- GIVEN INSTRUCTION
Copy every line of the listing below word for word.

++++++++++

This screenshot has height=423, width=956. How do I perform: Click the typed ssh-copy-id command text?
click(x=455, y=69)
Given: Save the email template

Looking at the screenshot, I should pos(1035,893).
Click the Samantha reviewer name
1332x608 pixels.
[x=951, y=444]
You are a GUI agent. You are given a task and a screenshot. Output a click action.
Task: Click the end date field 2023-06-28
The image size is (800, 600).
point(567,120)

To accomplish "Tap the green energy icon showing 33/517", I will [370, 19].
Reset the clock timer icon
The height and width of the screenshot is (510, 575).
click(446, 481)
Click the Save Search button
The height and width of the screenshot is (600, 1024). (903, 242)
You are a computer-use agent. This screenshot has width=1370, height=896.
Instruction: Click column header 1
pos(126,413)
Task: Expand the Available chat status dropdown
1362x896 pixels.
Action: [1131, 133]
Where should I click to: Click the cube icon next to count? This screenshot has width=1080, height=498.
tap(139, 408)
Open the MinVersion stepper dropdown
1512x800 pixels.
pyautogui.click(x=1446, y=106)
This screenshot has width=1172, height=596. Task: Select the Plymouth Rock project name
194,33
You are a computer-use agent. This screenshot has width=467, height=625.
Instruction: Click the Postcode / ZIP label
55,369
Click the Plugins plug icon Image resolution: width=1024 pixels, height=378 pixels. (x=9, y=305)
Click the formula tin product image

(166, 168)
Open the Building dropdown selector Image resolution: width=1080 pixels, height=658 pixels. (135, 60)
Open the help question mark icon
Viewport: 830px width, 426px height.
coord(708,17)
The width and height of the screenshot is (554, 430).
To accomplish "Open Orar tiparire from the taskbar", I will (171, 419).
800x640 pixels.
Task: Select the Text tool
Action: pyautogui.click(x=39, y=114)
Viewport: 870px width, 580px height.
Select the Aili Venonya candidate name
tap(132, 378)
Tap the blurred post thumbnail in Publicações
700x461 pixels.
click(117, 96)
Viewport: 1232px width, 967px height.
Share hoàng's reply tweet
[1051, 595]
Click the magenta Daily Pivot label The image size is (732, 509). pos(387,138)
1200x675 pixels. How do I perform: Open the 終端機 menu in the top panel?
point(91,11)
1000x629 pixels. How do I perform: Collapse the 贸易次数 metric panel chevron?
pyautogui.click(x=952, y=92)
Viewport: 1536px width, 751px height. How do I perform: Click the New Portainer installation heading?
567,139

++++++++++

- FULL SOLUTION
This screenshot has height=423, width=956. How do I perform: Click the typed ssh-copy-id command text?
click(x=455, y=69)
Given: Save the email template

Looking at the screenshot, I should pos(1035,893).
Click the Samantha reviewer name
1332x608 pixels.
[x=951, y=444]
You are a GUI agent. You are given a task and a screenshot. Output a click action.
Task: Click the end date field 2023-06-28
The image size is (800, 600).
point(567,120)

To accomplish "Tap the green energy icon showing 33/517", I will [370, 19].
Reset the clock timer icon
The height and width of the screenshot is (510, 575).
click(446, 481)
Click the Save Search button
The height and width of the screenshot is (600, 1024). (903, 242)
You are a computer-use agent. This screenshot has width=1370, height=896.
Instruction: Click column header 1
pos(126,413)
Task: Expand the Available chat status dropdown
1362x896 pixels.
Action: [1131, 133]
Where should I click to: Click the cube icon next to count? This screenshot has width=1080, height=498.
tap(139, 408)
Open the MinVersion stepper dropdown
1512x800 pixels.
pyautogui.click(x=1446, y=106)
This screenshot has width=1172, height=596. Task: Select the Plymouth Rock project name
194,33
You are a computer-use agent. This screenshot has width=467, height=625.
Instruction: Click the Postcode / ZIP label
55,369
Click the Plugins plug icon Image resolution: width=1024 pixels, height=378 pixels. (x=9, y=305)
Click the formula tin product image

(166, 168)
Open the Building dropdown selector Image resolution: width=1080 pixels, height=658 pixels. (135, 60)
Open the help question mark icon
Viewport: 830px width, 426px height.
coord(708,17)
The width and height of the screenshot is (554, 430).
To accomplish "Open Orar tiparire from the taskbar", I will (171, 419).
800x640 pixels.
Task: Select the Text tool
Action: pyautogui.click(x=39, y=114)
Viewport: 870px width, 580px height.
Select the Aili Venonya candidate name
tap(132, 378)
Tap the blurred post thumbnail in Publicações
700x461 pixels.
click(117, 96)
Viewport: 1232px width, 967px height.
Share hoàng's reply tweet
[1051, 595]
Click the magenta Daily Pivot label The image size is (732, 509). pos(387,138)
1200x675 pixels. How do I perform: Open the 終端機 menu in the top panel?
point(91,11)
1000x629 pixels. How do I perform: Collapse the 贸易次数 metric panel chevron?
pyautogui.click(x=952, y=92)
Viewport: 1536px width, 751px height. How do I perform: Click the New Portainer installation heading?
567,139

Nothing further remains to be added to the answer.